**Exercise prompt**
Transcribe verbatim every line from the line containing "Click Up One Level folder icon" to the end of the entries, including both endpoints. Output nothing beyond those lines.

Dataset items:
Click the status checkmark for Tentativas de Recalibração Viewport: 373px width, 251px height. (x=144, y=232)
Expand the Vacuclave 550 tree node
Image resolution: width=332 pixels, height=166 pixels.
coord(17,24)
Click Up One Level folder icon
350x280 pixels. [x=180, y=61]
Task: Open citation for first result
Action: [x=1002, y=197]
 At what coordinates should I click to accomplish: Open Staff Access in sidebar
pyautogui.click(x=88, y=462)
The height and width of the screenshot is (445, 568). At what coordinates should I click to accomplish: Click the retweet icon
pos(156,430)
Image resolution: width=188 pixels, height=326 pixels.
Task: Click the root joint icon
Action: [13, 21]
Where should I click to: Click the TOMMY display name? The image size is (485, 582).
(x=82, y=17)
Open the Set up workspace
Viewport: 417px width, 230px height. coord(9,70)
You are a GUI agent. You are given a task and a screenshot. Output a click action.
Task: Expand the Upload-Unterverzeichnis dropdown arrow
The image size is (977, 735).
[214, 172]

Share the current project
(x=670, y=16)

**Answer section**
Click Up One Level folder icon
350x280 pixels. [x=180, y=61]
Task: Open citation for first result
Action: [x=1002, y=197]
 At what coordinates should I click to accomplish: Open Staff Access in sidebar
pyautogui.click(x=88, y=462)
The height and width of the screenshot is (445, 568). At what coordinates should I click to accomplish: Click the retweet icon
pos(156,430)
Image resolution: width=188 pixels, height=326 pixels.
Task: Click the root joint icon
Action: [13, 21]
Where should I click to: Click the TOMMY display name? The image size is (485, 582).
(x=82, y=17)
Open the Set up workspace
Viewport: 417px width, 230px height. coord(9,70)
You are a GUI agent. You are given a task and a screenshot. Output a click action.
Task: Expand the Upload-Unterverzeichnis dropdown arrow
The image size is (977, 735).
[214, 172]

Share the current project
(x=670, y=16)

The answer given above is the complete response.